SET EXERCISE A: Can you copy the stretch of the economy passage from "A couple of" through "crime of onshoring."?

SOURCE TEXT:
-.-.-
In response to Friday’s jobs report, Mark Zandi, the chief economist at Moody’s Analytics, said the economy is now in a “jobs recession.” The question facing Federal Reserve policymakers, who will meet next week, is whether the employment numbers presages a broader slump. On this issue, the data are mixed. Even as hiring slowed last month, the average length of the workweek stayed steady. Layoffs seem to be a stream rather than a flood. Businesses are still spending heavily on A.I., and retail spending in July, the latest month for which we have such data, was pretty strong.
The big picture suggests that, though Trump hasn’t yet sunk the great U.S. freight ship, he has knocked it off course. And he isn’t done yet. This past week, his Administration asked the Supreme Court to overturn a ruling from the U.S. Court of Appeals that found that his blanket tariffs on goods from U.S. trading partners are illegal, and he also said that more sectoral tariffs are on the way, these ones aimed at semiconductors. Meanwhile, ICE and other federal agencies are ramping up their raids in search of undocumented workers.
A couple of weeks ago, Trump met with South Korea’s President, Lee Jae-myung, at the White House and hailed his pledges of further investments in the United States. Then, on Thursday, federal agents went out to a construction site near Savannah, Georgia, where a vehicle-battery plant owned by two Korean companies, Hyundai and LG Energy Solution, is being built. They arrested nearly five hundred people, including scores of South Koreans, who were engaged in the crime of onshoring.
-.-.-
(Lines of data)

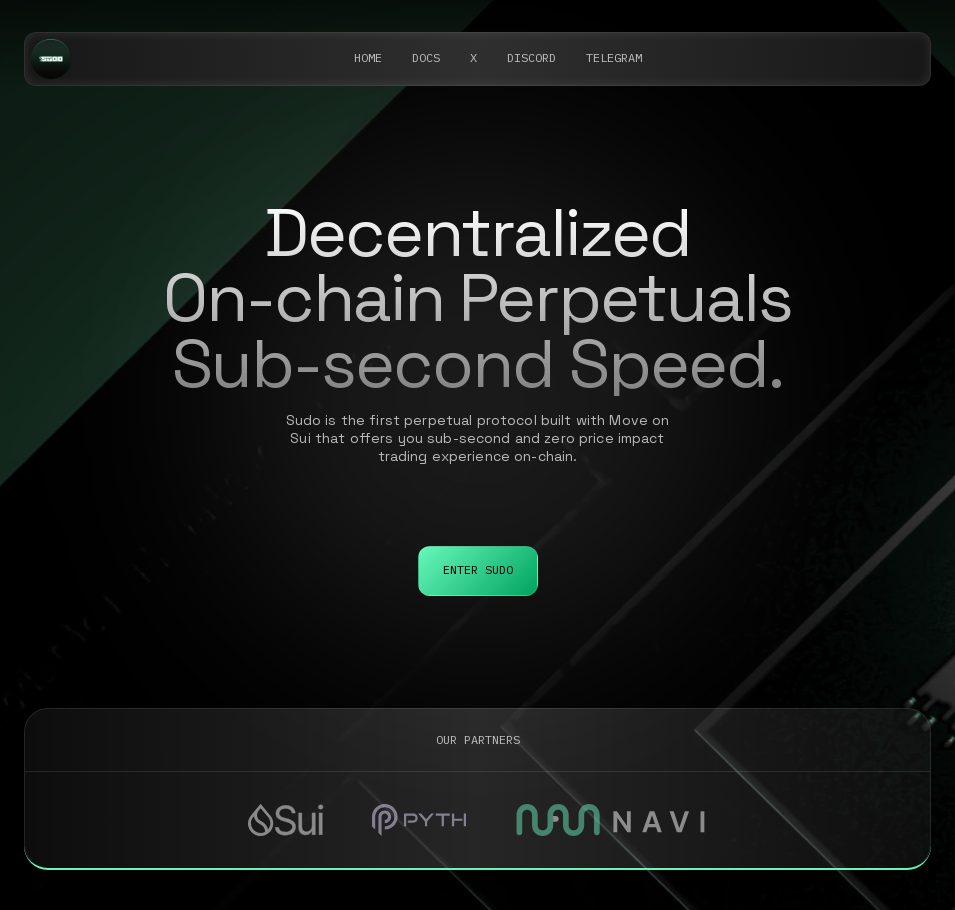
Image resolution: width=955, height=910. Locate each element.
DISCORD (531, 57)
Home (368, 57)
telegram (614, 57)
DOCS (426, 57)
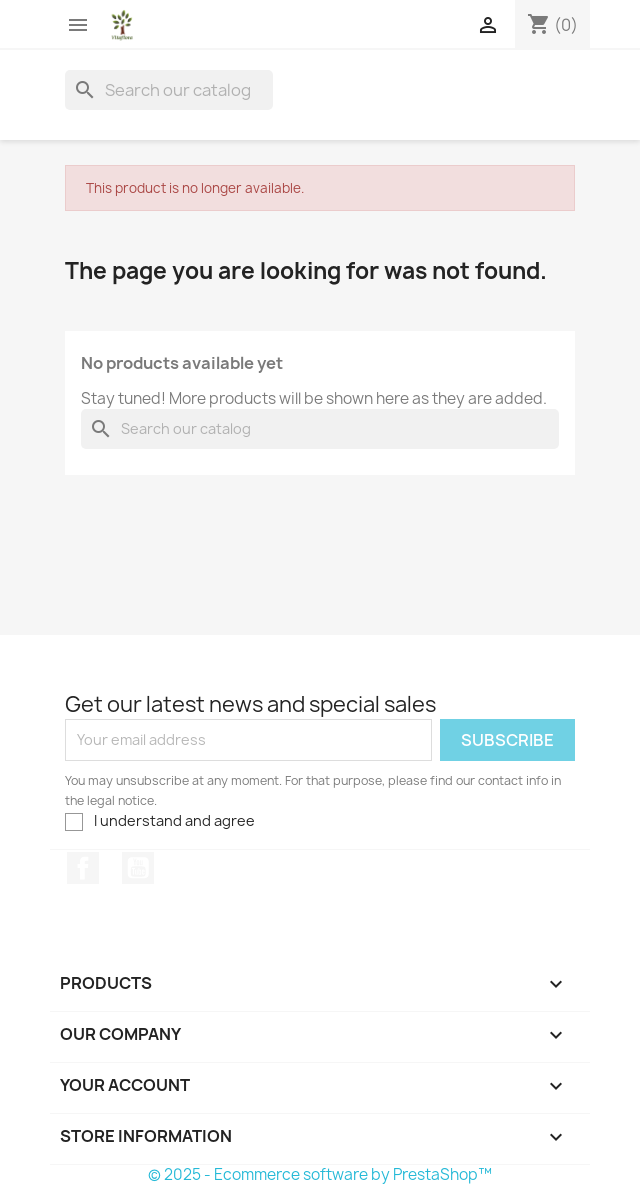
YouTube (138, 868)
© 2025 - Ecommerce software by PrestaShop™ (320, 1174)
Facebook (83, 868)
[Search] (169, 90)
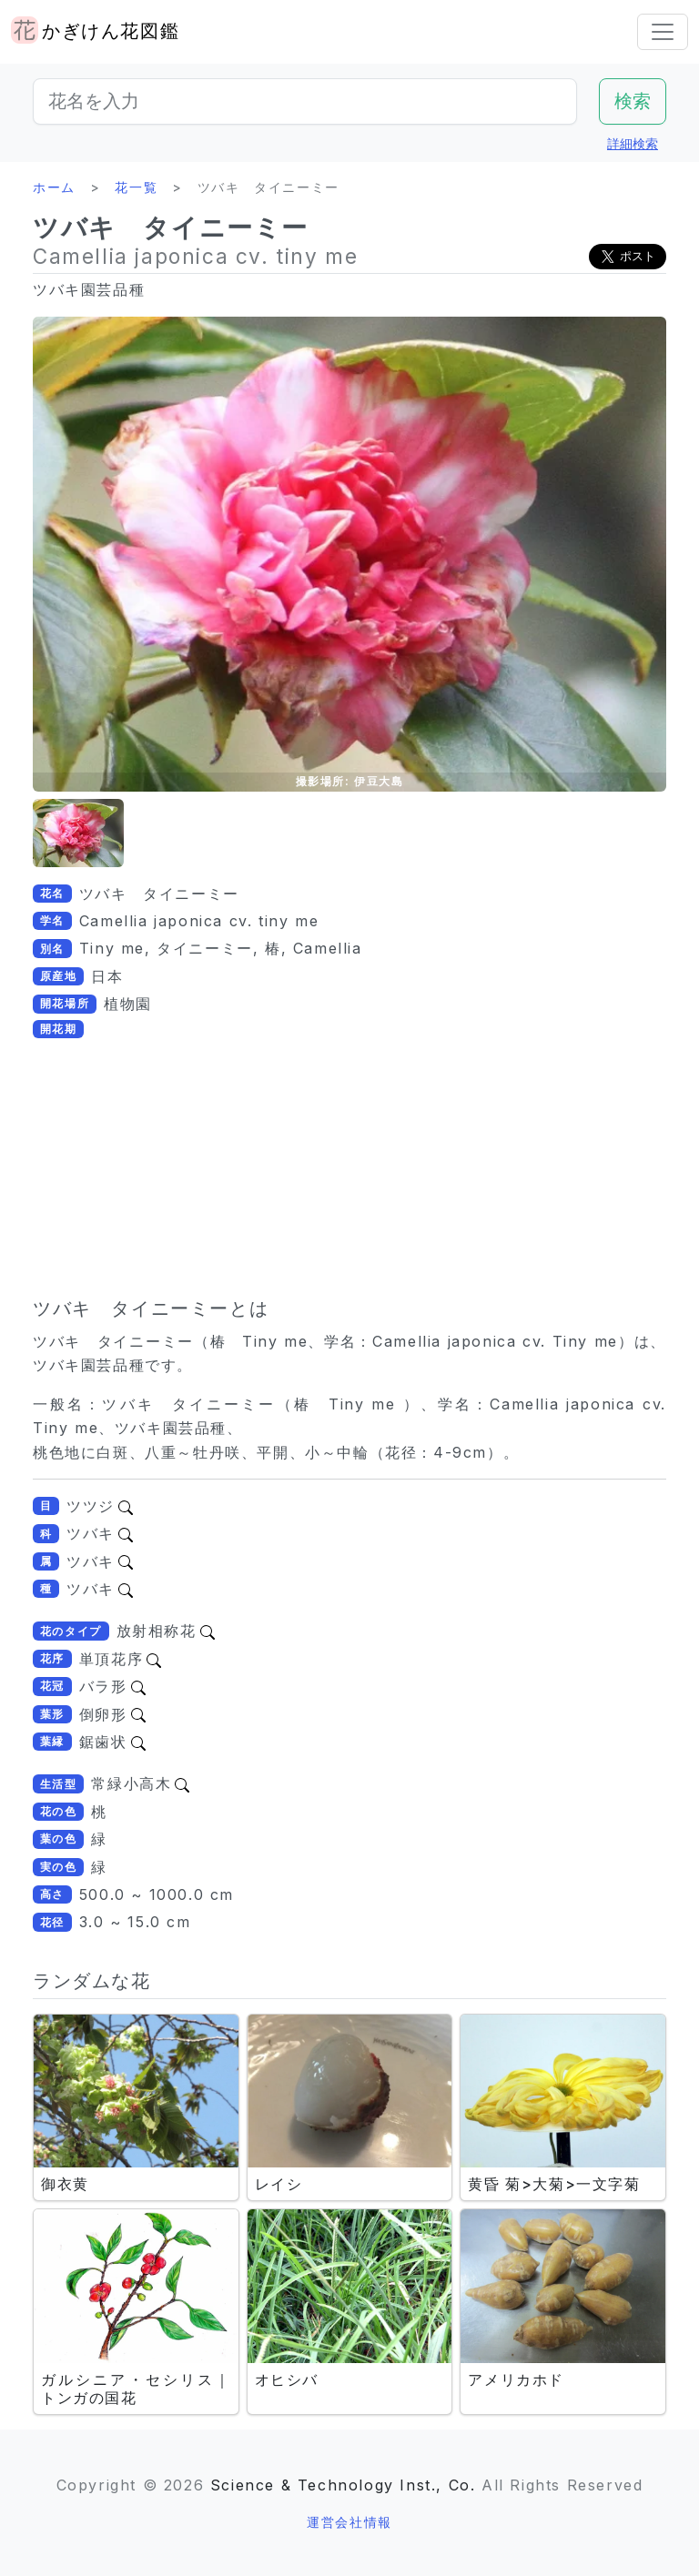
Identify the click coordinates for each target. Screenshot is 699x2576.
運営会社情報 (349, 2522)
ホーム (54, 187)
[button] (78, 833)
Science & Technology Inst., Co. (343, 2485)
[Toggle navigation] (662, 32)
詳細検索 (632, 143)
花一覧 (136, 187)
-.-.-
SET EXERCISE B: Can you scale the rows above by writing all of them out again, requests included, with every answer coordinate multiplied by 0.3 and rounded to a whole number (halves up), and with the pictures left out?

FINISHED ANSWER A:
A couple of weeks ago, Trump met with South Korea’s President, Lee Jae-myung, at the White House and hailed his pledges of further investments in the United States. Then, on Thursday, federal agents went out to a construction site near Savannah, Georgia, where a vehicle-battery plant owned by two Korean companies, Hyundai and LG Energy Solution, is being built. They arrested nearly five hundred people, including scores of South Koreans, who were engaged in the crime of onshoring.

FINISHED ANSWER B:
Image resolution: width=955, height=910. Locate each element.
DISCORD (159, 17)
Home (110, 17)
telegram (184, 17)
DOCS (128, 17)
YouTube (41, 260)
© 2025 - Ecommerce software by PrestaShop™ (96, 352)
Facebook (25, 260)
[Search] (51, 27)
Identify the click coordinates for each target. Screenshot is 699x2576.
運営会社情報 (105, 757)
ホーム (16, 56)
[button] (23, 250)
Science & Technology Inst., Co. (103, 746)
[Toggle navigation] (199, 10)
詳細検索 (190, 43)
花一覧 (41, 56)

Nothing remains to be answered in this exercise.